Di luce in luce - Professione perpetua di Luciana di Gesù luce delle genti

Di luce in luce - Professione perpetua di Luciana di Gesù luce delle genti

Tue, 10 Sep 19 Information and events

Fratelli, come avete accolto Cristo Gesù, il Signore, in lui camminate, radicati e costruiti su di lui, saldi nella fede come vi è stato insegnato, sovrabbondando nel rendimento di grazie (Col 2,6).

Anche oggi la liturgia mi aiuta a magnificare il Signore, a ringraziare e a leggere la mia storia e quella di ogni vocazione.
Nel Vangelo (Lc 6,12-19) Gesù chiama i discepoli e ne sceglie dodici… discende con loro, nelle loro tenebre per indicare una via luminosa e guarire da ogni infermità; si ferma in un luogo pianeggiante, nel profondo dell’anima di ogni persona dove pone la sua dimora per donare pace vera e gioia piena.
C’era gran moltitudine di gente da tutta la Giudea … venuta per ascoltare Gesù ... perché da lui usciva una forza che guariva tutti.
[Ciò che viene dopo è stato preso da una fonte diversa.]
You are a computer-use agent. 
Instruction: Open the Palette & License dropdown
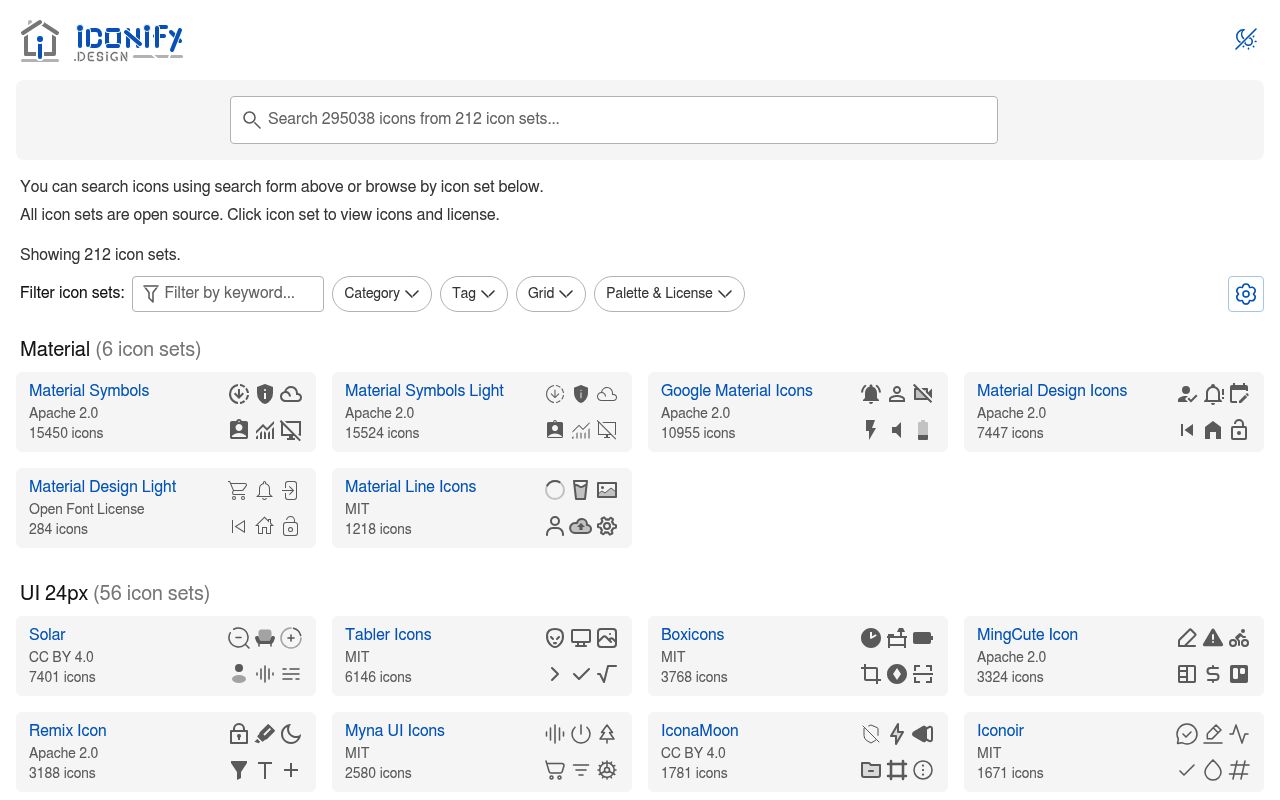tap(669, 294)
Anche io ero tra questa gente, ho percepito lo sguardo d’amore di Gesù, mi sono lasciata sedurre e tra pochi giorni dirò il mio Sì per sempre a Colui che da sempre mi ha amata e ha dato tutto se stesso per me. Rimane un mistero grande la scelta di Dio su di me, la sua tenerezza su ciascuno di noi. Eppure davanti a questo mistero il cuore esulta di gioia e desidera ardentemente rispondere in totalità, con il voto di castità come primato dei beni celesti e cuore indiviso, con il voto di obbedienza intrisa di umiltà, con il voto di povertà specialmente interiore. Come è possibile una scelta del genere “per sempre”? Gesù stesso ci dà l’esempio: prima di scegliere gli apostoli se ne andò sulla montagna a pregare e passò la notte in orazione … Preghiera anzitutto e soprattutto! Qui sta la forza di questo Sì, in un incontro nella preghiera di giorno in giorno sempre più intimo e vero, coltivato e custodito con l’aiuto delle mie sorelle e madri Figlie della Chiesa, scoprendomi in un’appartenenza sempre più profonda a Gesù e alla Chiesa.
La professione perpetua è una grazia che mi solleva alla dignità di sposa del Re dei Re, tutta di Gesù. In comunione con le sorelle che mi hanno preceduta in questo passo, sento che ogni professione è un evento ecclesiale che appartiene pienamente anche a te che leggi, perché “ogni dono fatto totalmente a Dio è dono fatto totalmente ai fratelli. La luce, la Grazia, l’Amore di Dio è per tutti, tutti possiamo essere illuminati, graziati, amati” (Madre Maria Oliva).

E quando si ama una persona si vuole tenacemente il suo bene integrale, si ha paura che muoia, si vuole che viva per sempre. È quanto Gesù, mia Luce, mi ha dato di comprendere ed è un meraviglioso dono e insegnamento della mia famiglia: tempo fa, quando mamma fu ricoverata in ospedale, mio padre era molto preoccupato e ansioso. Un giorno, mentre cercavo di rassicurarlo e dargli coraggio, mi disse: “Luciana, per me mamma è tutto… ma tutto, tutto, tutto!”. Anch’io oggi e per sempre desidero dire: per me Gesù è tutto! un sì al lavoro della Grazia che continua tutta la vita, di luce in luce!